SanityCheck
MQZGQ3K2PFBDMYTONB4USR3YNFQUGQTJLEZUU2CJI5UGUSKHPBUWCR2VM5RW26DZLJTW6S2WKZBGCU2FLF2FKRLEKRSTA4DZLAZDK3DDNQ4VAZKXGV3WKR2OGJMVQ2DZLJLDS4LDNZWHOWLOOB4VQMTENFMDGVTXMVWWQ3KYGNBG4YZRHB4U2RCJPBTFCPJ5
Guess that the message is encoded in Base32
base64.b32decode(s32).decode()
d2hmZyB6bnhyIGxiaCBiY3JhIGhjIGxiaGUgcmxyZgoKVVBaSEYtUEdTe0pyX25lcl9PeW5weGN2YXhyZV9qcnlwYnpyX2diX3VwemhmX3Bnc18yMDIxfQ==
You see == at the end => It’s Base64 encode
base64.b64decode(s64).decode()
whfg znxr lbh bcra hc lbhe rlrf
UPZHF-PGS{Jr_ner_Oynpxcvaxre_jrypbzr_gb_upzhf_pgs_2021}
UPZHF-PGS{Jr_ner_Oynpxcvaxre_jrypbzr_gb_upzhf_pgs_2021} is similar to the flag format and UPZHF-PGS ~ HCMUS-CTF => Caesar Cipher - shift by key = 13
==> Flag: HCMUS-CTF{We_are_Blackpinker_welcome_to_hcmus_ctf_2021}
SingleByte
r4SJmJOanoOFhMqDmcqLyp2Lk8qFjMqZiZiLh4iGg4SNyo6LnovKmYXKnoKLnsqFhIaTyoufnoKFmIOQj47KmouYnoOPmcqJi4TKn4SOj5iZnouEjsqego/Kg4SMhZiHi56DhYTEyqOEyp6PiYKEg4mLhsqej5iHmcbKg57Kg5nKnoKPypqYhYmPmZnKhYzKiYWEnI+YnoOEjcqCn4eLhMeYj4uOi4iGj8qahouDhJ6Pkp7KnoXKg4SJhYeamI+Cj4SZg4iGj8qej5KexsqLhpmFyoGEhZ2EyouZyomDmoKPmJ6Pkp6iqae/ucepvqyRnY+1gYSFnbWegouetZOFn7WJi4S1joW1mYOHmoaPtbKluLXf3tnb2dvf3ouIiYyP396LjNiPiYuIlw==
== at the end => Base64 encode
s = base64.b64decode(s64).decode()
The title is single byte encode. Do u find it familiar ?? => XOR encode
Also, remember format of the flag: HCMUS-CTF{…}. The key may be
k = s[0] ^ ord('H')
or
k = s[1] ^ ord('C')
=> Try all possible key and finally i succeed.
k = s[-1] ^ ord('}')
print(''.join(chr(c ^ k) for c in s))
Encryption is a way of scrambling data so that only authorized parties can understand the information. In technical terms, it is the process of converting human-readable plaintext to incomprehensible text, also known as ciphertextHCMUS-CTF{we_know_that_you_can_do_simple_XOR_54313154abcfe54af2ecab}
==> Flag: HCMUS-CTF{we_know_that_you_can_do_simple_XOR_54313154abcfe54af2ecab}
TheChosenOne
Given an AES-ECB encryption oracle. The problem is a basic AES-ECB blockcipher Chosen Plaintext Attack.

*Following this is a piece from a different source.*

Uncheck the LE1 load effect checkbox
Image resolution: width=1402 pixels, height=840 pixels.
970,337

First, you should determine the size of the block. Look into the given script server.py
def padding(plaintext):
plaintext_length = len(plaintext)
padding_length = 0
if plaintext_length % 32 != 0:
padding_length = (plaintext_length // 32 + 1) * 32
else:
padding_length = 0
return padding_length
Guess that the blocksize is 32. However, you can verify by sending from 1 to n characters to find the block size. Second, you should find the offset if chosen plaintext does not start as the first byte of a block. But in this challenges, it’s easier than expected. The server code shows that our plaintext appear as first part of text for encryption.
def main():
flag = "XXXXXXXXXXXXXXXXXXXXXXXXXXXXXXXX" # TODO
key = "XXXXXXXXXXXXXXXXXXXXXXXXXXXXXXXX" # TODO
padding_character = "D"
assert (len(flag) == 32) and (len(key) == 32)

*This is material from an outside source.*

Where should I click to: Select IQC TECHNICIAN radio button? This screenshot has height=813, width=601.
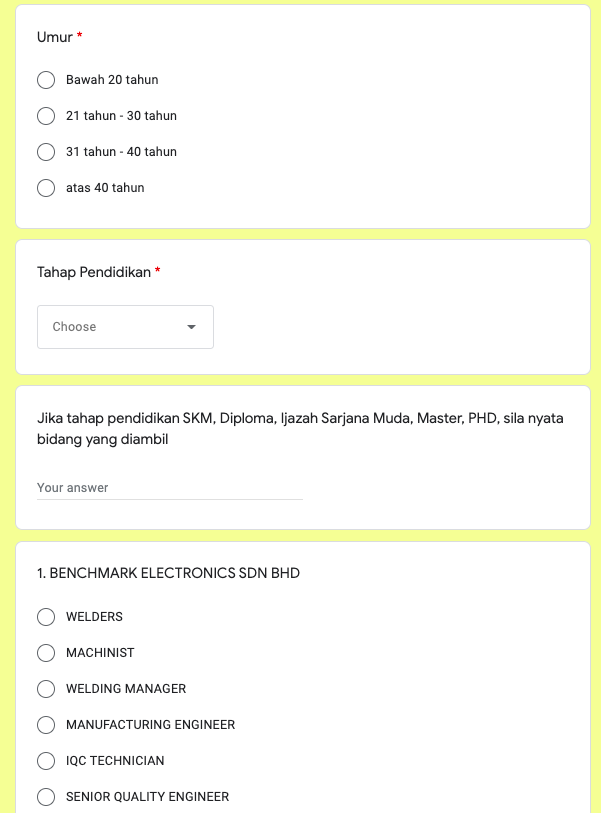coord(46,761)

cipher = AES.new(key, AES.MODE_ECB)
banner = """
inp = ''
if rlist:
user_input = sys.stdin.readline().rstrip('\n')
plaintext = user_input + flag
padding_length = padding(plaintext)
plaintext = plaintext.ljust(padding_length, padding_character)
sys.stdout.write('The ciphertext:\n{}\n\n'.format((cipher.encrypt(plaintext)).encode('hex')))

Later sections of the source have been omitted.